Wednesday, August 1, 2012

Remembering With a Poem


Funerals are always trying times. The almost unbearable outpouring of grief has no comparison.

Despite this, funerals have often served as midwife for artistic expression—as if that creative spark flares up in the face of life being snuffed out.

Upon the death of Sister Mary Mercy—one woman whose impression on Agnes Tully Stevens prompted her to collect and save these tender remembrances—a near anonymous “K. C.” took pen and paper and sought to express his or her loss in the therapy of poetry.


IN MEMORIAM.

Written on the Death of Sr. M. Mercy,
Sister Superior of St. Anne’s Acad-
emy, October 18, 1912.

Dead! Can it be that we no more shall see
The eyes that ne’er refused us sympathy,
That thy dear voice again we may not hear
Speak words of council, kindliness or cheer.

Dead! Yes! The noble heart—the gold fire-tried,
Its suffering will no longer strive to hide;
Superior just, and mother, sister, friend—
All these wert thou to us—is this the end?

**SUPPLIED RECORDS**
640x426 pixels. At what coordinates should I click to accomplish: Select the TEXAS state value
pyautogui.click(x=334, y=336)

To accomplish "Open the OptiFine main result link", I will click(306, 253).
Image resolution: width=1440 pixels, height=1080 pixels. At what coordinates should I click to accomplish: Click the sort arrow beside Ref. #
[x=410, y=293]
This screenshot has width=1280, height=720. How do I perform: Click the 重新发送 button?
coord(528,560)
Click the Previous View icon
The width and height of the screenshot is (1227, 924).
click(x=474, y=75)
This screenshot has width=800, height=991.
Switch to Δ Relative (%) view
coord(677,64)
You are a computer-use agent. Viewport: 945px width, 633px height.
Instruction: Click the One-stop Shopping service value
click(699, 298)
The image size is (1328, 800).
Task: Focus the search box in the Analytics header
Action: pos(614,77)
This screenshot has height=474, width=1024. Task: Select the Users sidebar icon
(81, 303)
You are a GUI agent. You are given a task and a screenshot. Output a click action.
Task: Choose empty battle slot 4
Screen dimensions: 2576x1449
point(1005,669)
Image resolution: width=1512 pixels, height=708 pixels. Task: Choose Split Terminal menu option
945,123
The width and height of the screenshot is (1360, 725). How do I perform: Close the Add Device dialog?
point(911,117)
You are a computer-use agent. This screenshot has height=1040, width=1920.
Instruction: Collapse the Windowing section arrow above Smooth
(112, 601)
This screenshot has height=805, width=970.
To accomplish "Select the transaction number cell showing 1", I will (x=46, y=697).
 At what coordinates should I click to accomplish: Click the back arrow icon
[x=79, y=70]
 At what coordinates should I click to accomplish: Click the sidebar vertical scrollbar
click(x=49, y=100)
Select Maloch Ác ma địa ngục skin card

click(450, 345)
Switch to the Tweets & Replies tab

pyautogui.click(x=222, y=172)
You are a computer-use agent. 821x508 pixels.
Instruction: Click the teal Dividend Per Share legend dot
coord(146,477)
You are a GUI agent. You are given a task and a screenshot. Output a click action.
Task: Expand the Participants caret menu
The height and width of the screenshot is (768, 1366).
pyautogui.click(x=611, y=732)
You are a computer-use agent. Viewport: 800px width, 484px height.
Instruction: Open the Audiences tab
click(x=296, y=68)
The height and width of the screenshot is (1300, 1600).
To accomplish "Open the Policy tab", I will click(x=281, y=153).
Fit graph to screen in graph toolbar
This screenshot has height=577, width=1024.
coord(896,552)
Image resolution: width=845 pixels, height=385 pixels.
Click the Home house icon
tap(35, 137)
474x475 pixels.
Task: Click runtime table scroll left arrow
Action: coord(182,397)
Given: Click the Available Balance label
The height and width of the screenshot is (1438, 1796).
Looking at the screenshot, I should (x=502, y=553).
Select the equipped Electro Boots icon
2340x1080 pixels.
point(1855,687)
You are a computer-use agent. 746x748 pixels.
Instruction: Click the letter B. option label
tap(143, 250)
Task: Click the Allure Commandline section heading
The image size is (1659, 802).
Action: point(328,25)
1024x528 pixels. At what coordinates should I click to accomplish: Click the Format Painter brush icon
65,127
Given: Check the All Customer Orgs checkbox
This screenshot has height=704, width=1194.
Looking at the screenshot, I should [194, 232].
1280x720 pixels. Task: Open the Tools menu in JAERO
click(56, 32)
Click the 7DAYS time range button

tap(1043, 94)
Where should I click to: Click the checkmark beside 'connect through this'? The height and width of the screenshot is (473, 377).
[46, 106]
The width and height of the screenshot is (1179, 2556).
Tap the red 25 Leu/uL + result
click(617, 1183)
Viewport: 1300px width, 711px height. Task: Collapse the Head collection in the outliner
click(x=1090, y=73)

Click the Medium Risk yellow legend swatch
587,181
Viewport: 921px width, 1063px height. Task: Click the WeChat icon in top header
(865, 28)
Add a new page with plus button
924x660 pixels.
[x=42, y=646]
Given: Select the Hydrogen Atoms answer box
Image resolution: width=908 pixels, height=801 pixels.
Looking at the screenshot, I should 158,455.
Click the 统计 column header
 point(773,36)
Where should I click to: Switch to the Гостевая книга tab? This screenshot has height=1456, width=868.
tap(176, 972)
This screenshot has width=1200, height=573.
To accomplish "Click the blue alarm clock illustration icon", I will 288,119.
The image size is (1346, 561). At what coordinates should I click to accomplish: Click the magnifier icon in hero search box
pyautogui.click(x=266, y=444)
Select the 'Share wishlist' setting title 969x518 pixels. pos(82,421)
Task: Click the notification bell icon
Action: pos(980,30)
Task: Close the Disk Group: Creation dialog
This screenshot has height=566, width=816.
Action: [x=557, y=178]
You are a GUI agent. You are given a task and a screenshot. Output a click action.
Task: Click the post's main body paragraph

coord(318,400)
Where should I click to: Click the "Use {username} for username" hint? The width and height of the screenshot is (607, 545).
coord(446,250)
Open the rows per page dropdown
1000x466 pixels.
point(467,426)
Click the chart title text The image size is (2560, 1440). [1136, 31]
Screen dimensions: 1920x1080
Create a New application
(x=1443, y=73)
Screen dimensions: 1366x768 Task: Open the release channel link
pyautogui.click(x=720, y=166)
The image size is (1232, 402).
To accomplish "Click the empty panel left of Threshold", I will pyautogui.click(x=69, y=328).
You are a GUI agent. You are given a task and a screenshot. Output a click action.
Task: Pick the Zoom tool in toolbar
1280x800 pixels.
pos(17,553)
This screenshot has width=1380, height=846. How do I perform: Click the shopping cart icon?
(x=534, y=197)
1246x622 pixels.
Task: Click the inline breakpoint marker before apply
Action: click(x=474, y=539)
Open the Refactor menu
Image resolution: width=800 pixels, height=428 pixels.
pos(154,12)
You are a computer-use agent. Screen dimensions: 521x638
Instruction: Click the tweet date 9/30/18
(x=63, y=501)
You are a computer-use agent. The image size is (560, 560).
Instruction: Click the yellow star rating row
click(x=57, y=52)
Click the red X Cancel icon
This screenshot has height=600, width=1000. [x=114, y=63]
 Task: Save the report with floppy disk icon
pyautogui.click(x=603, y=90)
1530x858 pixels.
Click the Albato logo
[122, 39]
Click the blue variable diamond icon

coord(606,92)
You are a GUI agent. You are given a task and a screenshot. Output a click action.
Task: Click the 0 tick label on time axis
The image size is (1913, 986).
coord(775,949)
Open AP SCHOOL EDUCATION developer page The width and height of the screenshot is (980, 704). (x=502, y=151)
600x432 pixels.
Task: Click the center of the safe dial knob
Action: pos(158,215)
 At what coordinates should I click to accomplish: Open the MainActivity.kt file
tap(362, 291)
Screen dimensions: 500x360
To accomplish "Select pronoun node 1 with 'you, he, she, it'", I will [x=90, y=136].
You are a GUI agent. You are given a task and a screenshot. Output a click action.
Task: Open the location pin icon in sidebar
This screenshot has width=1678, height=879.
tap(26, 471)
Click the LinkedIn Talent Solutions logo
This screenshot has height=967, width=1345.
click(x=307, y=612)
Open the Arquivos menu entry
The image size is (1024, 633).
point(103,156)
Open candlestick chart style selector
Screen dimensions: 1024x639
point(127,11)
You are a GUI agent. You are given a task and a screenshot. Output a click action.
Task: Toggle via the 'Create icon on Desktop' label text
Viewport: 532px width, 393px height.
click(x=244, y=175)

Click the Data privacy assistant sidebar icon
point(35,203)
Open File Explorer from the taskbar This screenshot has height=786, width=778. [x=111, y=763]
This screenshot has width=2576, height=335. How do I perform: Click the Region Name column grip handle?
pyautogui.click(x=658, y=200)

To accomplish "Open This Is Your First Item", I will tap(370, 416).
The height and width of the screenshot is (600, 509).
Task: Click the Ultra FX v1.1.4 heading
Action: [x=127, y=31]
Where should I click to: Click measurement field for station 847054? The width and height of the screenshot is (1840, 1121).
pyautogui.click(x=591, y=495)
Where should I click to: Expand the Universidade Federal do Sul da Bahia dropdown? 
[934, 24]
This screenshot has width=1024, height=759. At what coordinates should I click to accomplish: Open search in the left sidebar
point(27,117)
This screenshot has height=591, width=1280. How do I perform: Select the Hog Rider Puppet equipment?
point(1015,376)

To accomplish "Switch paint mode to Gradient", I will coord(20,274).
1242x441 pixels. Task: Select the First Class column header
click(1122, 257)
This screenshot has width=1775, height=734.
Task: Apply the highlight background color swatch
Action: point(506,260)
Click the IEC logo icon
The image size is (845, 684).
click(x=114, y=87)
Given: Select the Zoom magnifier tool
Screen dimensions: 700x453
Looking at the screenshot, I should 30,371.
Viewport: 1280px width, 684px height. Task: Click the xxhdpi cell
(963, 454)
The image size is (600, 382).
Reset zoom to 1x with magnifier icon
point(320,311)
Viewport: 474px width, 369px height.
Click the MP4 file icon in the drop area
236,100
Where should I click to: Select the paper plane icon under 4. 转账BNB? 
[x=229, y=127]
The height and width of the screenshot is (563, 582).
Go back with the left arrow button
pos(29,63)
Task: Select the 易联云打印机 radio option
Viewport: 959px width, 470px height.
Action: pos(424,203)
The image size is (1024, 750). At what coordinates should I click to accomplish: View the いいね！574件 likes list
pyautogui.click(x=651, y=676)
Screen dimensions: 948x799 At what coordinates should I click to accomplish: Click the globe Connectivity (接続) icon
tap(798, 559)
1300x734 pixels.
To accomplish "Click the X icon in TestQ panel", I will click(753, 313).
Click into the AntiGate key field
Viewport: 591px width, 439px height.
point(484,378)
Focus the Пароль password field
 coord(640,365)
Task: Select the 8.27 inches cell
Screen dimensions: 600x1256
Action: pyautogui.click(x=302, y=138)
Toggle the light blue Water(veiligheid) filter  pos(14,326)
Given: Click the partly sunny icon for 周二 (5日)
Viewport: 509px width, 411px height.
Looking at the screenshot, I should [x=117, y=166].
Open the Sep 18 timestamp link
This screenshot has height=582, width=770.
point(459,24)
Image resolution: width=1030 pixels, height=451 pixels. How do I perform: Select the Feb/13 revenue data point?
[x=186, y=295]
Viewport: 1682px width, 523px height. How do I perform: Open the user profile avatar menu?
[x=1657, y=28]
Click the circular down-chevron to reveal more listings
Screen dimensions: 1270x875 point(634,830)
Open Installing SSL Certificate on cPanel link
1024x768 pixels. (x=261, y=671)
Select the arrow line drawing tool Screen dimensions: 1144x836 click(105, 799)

**DIRECTIONS FOR THIS TASK**
Carry on the post about the memorial poem for Sister Mary Mercy from where it stops. The listing is separate material, unrelated to the post about Sister Mary Mercy.

**RESULT OF THIS EXERCISE**
Tribute more eloquent than gifted tongue
Or genius’ lyre could pay, the tears which wrung
From many, fall today beside thy bier,
Who knew thee but to love thee and revere.

Dark are these hours, but as we follow thee
In spirit o’er the viewless boundary
’Twixt earth and Heav’n, Peace comes to sit with Grief—
Here, only here, can sorrow find relief.

Thou art with God, and—O God-given boon!—
Still, still is left us—with thee to commune,
As one of His bright household, lately blest,
Till we have merited eternal rest.
                                                K. C.